I will tell a story and then ask a question.
The story: “Thousands of Americans are alive today because they were luckily selected to be in the placebo arm of the study”
Paul Alper writes:
As far as I can tell, you have never written about Tambocor (Flecainide) and the so-called CAST study. A locally prominent statistician loaned me the 1995 book by Thomas J. Moore, Deadly Medicine; Why tens of thousands of heart patients died in America’s worst drug disaster. Quite an eyeopener on many fronts but I found some tangential goodies. From page 61:
Scientific articles routinely list so many coauthors that an unwritten code usually determines the order in which the names appear. The doctor who did the most work and probably wrote the article appears as the first-named author.
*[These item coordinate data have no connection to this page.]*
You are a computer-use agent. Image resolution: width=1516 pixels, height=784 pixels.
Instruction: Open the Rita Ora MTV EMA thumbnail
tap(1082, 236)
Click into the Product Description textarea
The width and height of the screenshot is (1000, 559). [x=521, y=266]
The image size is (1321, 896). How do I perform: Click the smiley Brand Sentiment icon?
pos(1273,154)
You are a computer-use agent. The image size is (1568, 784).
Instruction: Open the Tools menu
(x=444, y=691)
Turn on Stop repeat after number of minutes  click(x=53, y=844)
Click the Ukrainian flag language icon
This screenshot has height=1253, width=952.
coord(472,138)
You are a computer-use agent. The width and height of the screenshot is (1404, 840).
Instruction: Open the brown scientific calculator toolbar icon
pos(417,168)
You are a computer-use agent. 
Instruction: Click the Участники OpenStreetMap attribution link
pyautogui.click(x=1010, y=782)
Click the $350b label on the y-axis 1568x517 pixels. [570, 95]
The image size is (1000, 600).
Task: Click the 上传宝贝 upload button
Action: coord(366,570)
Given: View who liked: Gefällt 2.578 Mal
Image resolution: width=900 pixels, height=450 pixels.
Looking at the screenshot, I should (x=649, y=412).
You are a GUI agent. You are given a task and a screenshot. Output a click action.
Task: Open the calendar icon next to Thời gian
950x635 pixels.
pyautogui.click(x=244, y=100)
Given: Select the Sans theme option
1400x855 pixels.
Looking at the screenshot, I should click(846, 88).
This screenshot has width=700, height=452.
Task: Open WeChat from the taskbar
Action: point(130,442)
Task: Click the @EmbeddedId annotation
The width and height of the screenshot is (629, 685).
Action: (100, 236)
The unwritten code also provides that the last-named author is the “senior author.”
From page 62:
The authors of the Tambocor study apparently evaded this problem [refusal of journals to accept duplication] by submitting their manuscript simultaneously to three different journals [JAMA, Circulation, and American Heart Journal ].
From page 63;
In all, 3M succeeded in publishing the same study six times. [Seems like a violation of Arrow’s theorem. — ed.]
As a medical doctor once pointed out, thousands of Americans are alive today because they were luckily selected to be in the placebo arm of the study.
I was curious so I looked up Flecainide on Wikipedia and found that it’s an antiarrhythmic agent. Hey, I’ve had arrhythmia! Also the drug remains in use. The Wikipedia entry didn’t mention any scandal; it just said that the results of the Cardiac Arrhythmia Suppression Trial (CAST) “were so significant that the trial was stopped early and preliminary results were published.” I followed the link which reports that “the study found that the tested drugs increased mortality instead of lowering it as was expected”:
Total mortality was significantly higher with both encainide and flecainide at a mean follow-up period of ten months. Within about two years after enrollment, encainide and flecainide were discontinued because of increased mortality and sudden cardiac death. CAST II compared moracizine to placebo but was also stopped because of early (within two weeks) cardiac death in the moracizine group, and long-term survival seemed highly unlikely. The excess mortality was attributed to proarrhythmic effects of the agents.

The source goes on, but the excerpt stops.